Quelle époque fascinante que ces quelques décennies qui s’étendent, en Allemagne, des années précédant la première guerre mondiale à la montée hégémonique du nazisme dans les années 1930. Époque incroyable où Berlin aurait pu devenir le centre intellectuel et culturel du monde, où les idées les plus folles se mêlaient aux utopies les plus douces, où les idées les plus modernes, les plus émancipatrices côtoyaient les pensées les plus conservatrices et les plus réactionnaires.
Le monde le plus beau aurait pu surgir de cette bouillonnante marmite, et c’est le pire qui est survenu : Hitler, la Seconde Guerre mondiale, la Shoah, le mur de Berlin, la guerre froide...
Pourquoi le monde a-t-il choisi la voie de l’horreur, de la haine et de la folie ? Cette question restera certainement à jamais insoluble. La lecture du Chemin vers le bas nous apporte néanmoins quelques pistes de réflexion intéressantes. Franz Jung a très tôt choisi son camp : la révolte. Révolte contre sa famille, contre le système, contre les lois, contre la morale. Sa vie, sur laquelle il jette un regard sans concessions, est placée sous le double signe de l’errance et de la rupture : mari instable, père absent, écrivain intermittent, homme d’affaire, éditeur, il semble voler au-dessus de sa vie sans jamais y adhérer pleinement :
« Je ne fus en effet pas long à remarquer que je m’étais pas mis en route pour me façonner à la société mais pour en être écarté. » (p.38)
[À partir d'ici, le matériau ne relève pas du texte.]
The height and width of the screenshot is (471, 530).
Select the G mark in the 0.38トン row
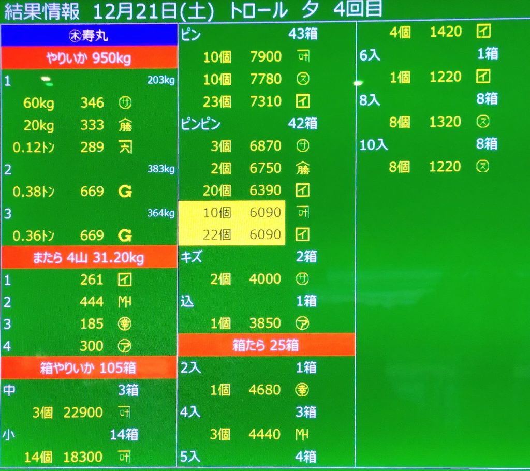125,192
Cette révolte l’entraîne très tôt à rejoindre les rangs des spartakistes, puis, au fil des événements, à se rapprocher de la Russie, où il s’exile quelque temps, et où il prend en charge plusieurs entreprises industrielles qu’il a pour mission de remettre sur pieds. L’absurdité et la rigidité du système soviétique, qui réduisent la plupart du temps ses efforts à néant, le plongent dans une période de doute intense dont il ne se remettra jamais vraiment : « C’est le besoin instinctif d’édifier la société, de renouveler et d’approfondir constamment la cohésion sociale qui anime l’individu et non pas le déluge de mots des théories, articles de foi et directives qu’il doit apprendre par coeur. Je peux le dévoiler à messieurs les dirigeants : l’individu crache sur ce fatras. » (p.159) Son dégoût est tel qu’il en arrive même à penser que « l’individu doit être compté, biologiquement parlant, au nombre des êtres vivants parasitaires. » (p.438).
Au-delà de ses souvenirs et des aléas de sa propre vie, Jung nous redessine toute une époque pleine de violence et d’espoir, une époque de meurtres officiels (guerres, répressions de révoltes) et de brutalités révolutionnaires. Il nous rappelle que jamais, entre 1914 et la montée du nazisme, le climat de violence n’est retombé d’un degré. « On fait grand bruit autour de Hitler et de ses contemporains, mais les racines remontent à ces années dont je parle ! La graine, en levant, a pris des proportions gigantesques... Ce qui n’a rien d’étonnant si l’on songe au climat qui régnait alors en Allemagne ». (p.126) Bref, encore un très bon livre proposé par les pertinentes éditions Agone, dont le catalogue ne cesse de s’enrichir.